Früher habe Helga Platzer viel Tabak verkauft, aber da seien immer mehr und aufwändige Bestimmungen aufgetreten und das Rauchverbot in den öffentlichen Lokalen habe noch seines dazu getan. Fazit: Viele Zigarettenpäckchen fanden keine Abnehmer mehr. Das eine zum anderen, Jahr ein und Jahr aus, hatte Helga Platzer dazu gebracht, ihre langjährige Tätigkeit aufzugeben. Erschwerend sei noch dazugekommen, dass der Laden ja nicht zentral liegt, sondern steil oberhalb der Kirche. „Ich denke, wenn die Handlung neben der Kirche oder neben dem Gasthof gewesen wäre, wäre es auch anders gewesen“, gibt sie zu bedenken. Zudem sei der Laatscher Bäcker immer erst am Nachmittag mit dem Brot gekommen. Die Leute hätten immer mehr das Brot bereits am Vormittag gewollt. Peter Schuster von der „Bäckerei Schuster“ aus Laatsch sagt auf Anfrage dem „Vinschger“: Für uns wäre das organisatorisch auch besser gewesen, aber der Wunsch, das Brot bereits am Vormittag haben zu wollen, sei nie so direkt zur Sprache gekommen.“
Im fernen Jahre 1957 hatte Susanna Platzer, die heute 78-jährige Mutter von Helga, das Geschäft geöffnet zusammen mit ihrem Mann, der Lehrer gewesen und von Stilfs nach Planeil gezogen war. Susanna Platzer erinnert sich gern an die Zeit im Laden zurück, denn er lief gut, sie war damit voll zufrieden. Für über 41-jährige Tätigkeit wurde sie dann auch geehrt. Helga hat immer schon im Geschäft mitgeholfen bis zum Jahre 1992, als sie das Geschäft übernahm.
Walter Holzeisen, der Bezirksleiter des Handels- und Dienstleistungsverbandes hds, sagt dem „Vinschger“: „Es stimmt, die Nahversorgung bleibt eine der wichtigsten Aufgaben des Verbandes.“ Es tue auch ihm leid, dass Planeil nun ohne Geschäft sei, aber, er habe die Entscheidung von Helga Platzer nachvollziehen können. Denn, wenn jemand davon nicht mehr leben könne, ginge es auch nicht mehr. Die Planeiler hätten sie mehr unterstützen sollen, indem sie bei ihr einkaufen gingen. Er habe ihr einmal vorgeschlagen, das Geschäft einen Monat lang zu schließen, um die Leute „wachzurütteln“. Das habe sie sich dann doch nicht getraut.
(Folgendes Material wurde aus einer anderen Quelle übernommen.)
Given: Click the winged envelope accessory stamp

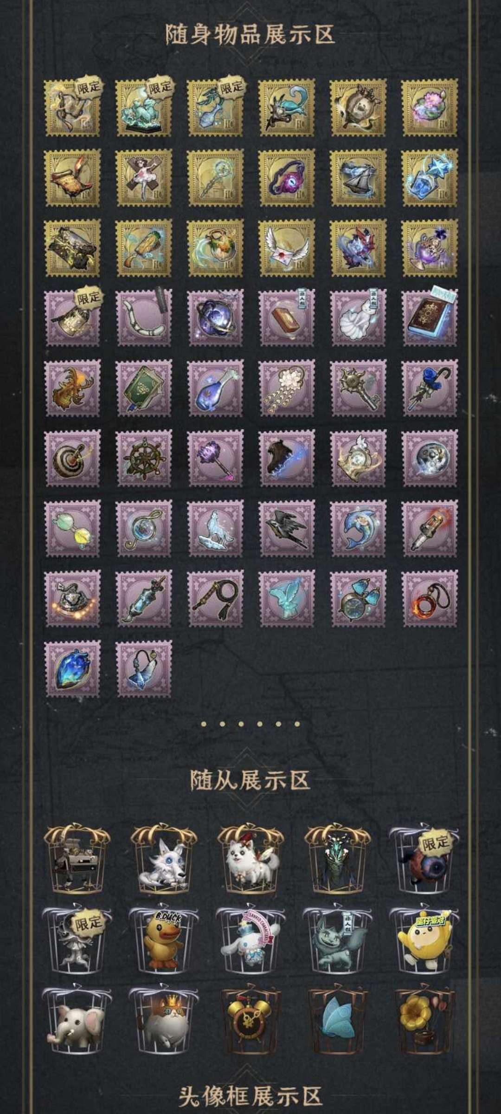Looking at the screenshot, I should (x=286, y=248).
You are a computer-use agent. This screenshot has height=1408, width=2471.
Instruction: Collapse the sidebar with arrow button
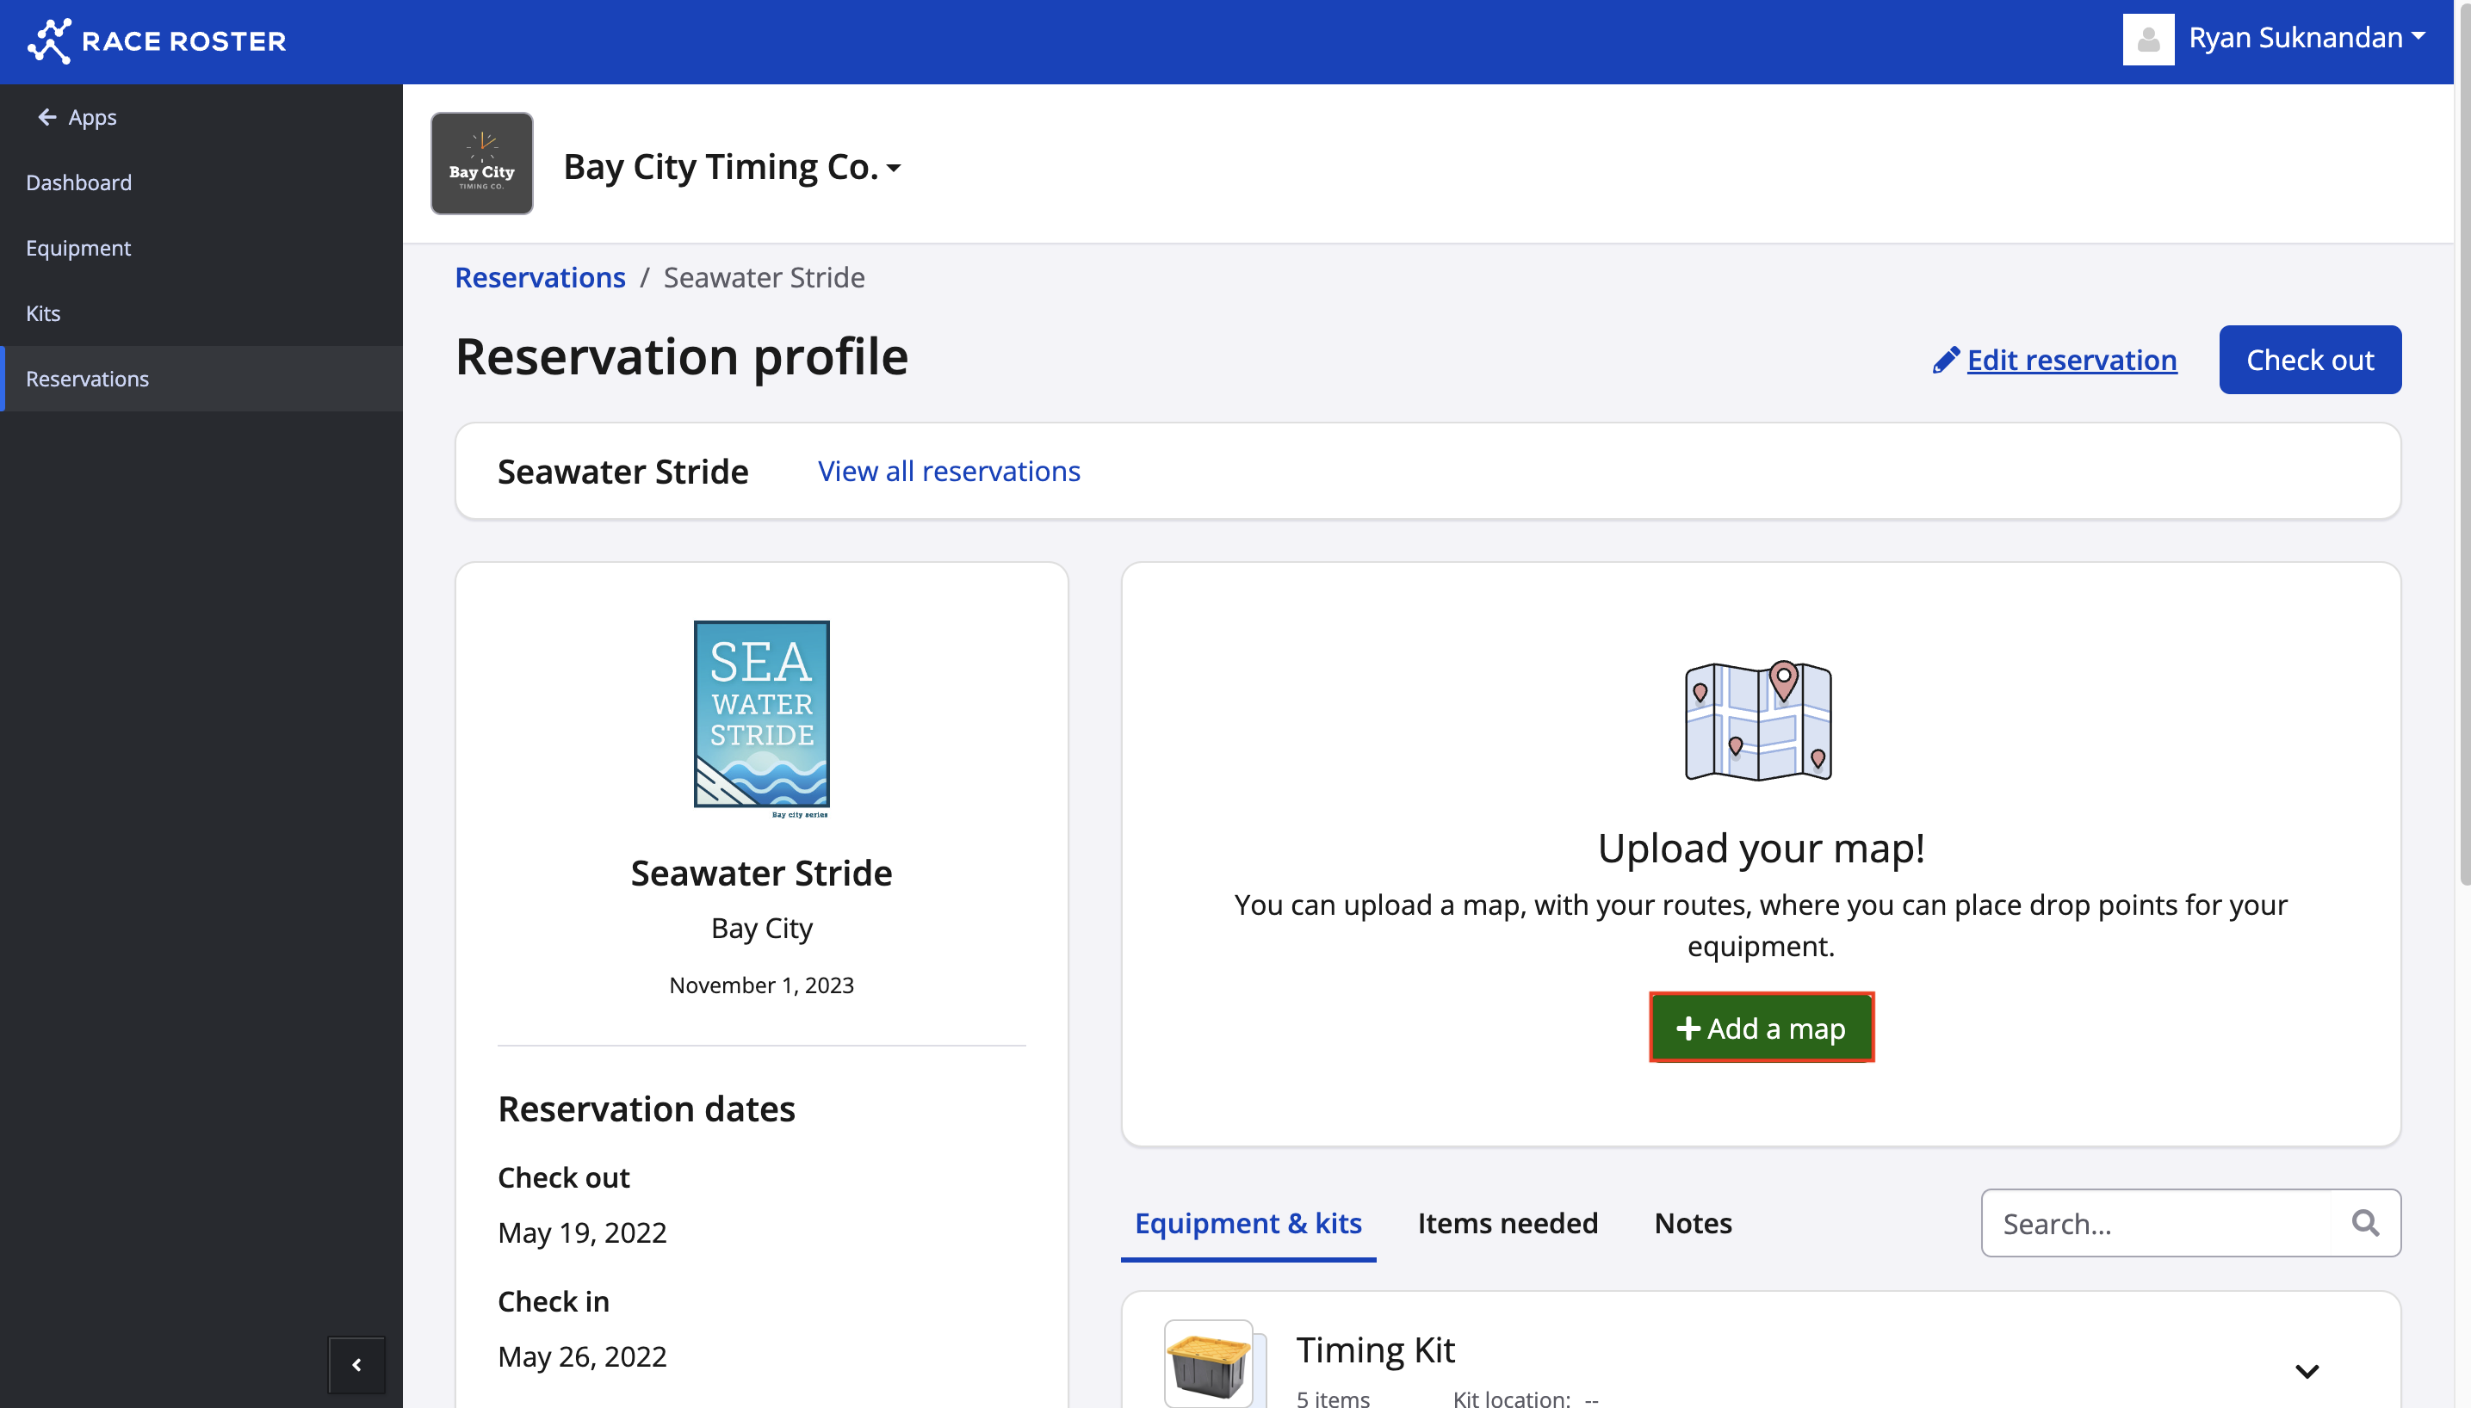(356, 1364)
Auch Bürgermeister Ulrich Veith und der zuständige Gemeindereferent Joachim Theiner bedauern die Schließung, auch weil ein Teil der Kommunikation in einem Dorf verloren gehe. Wohin entwickelt sich Planeil? Das sei eine der Kernfragen, betont Veith. Burgeis zum Beispiel profitiere sehr von den vielen Gästen, sonst könnte es nicht zwei Geschäfte geben, fügt Theiner hinzu. Dies sei ein grundlegender Unterschied zur Planeiler Situation.
Die Kunden seien wichtig, genauso aber die Geschäftsleute, um mit den Worten von Holzeisen zu schließen: „Wegen eines Klötzchen Butter kann kein Geschäft geöffnet bleiben“.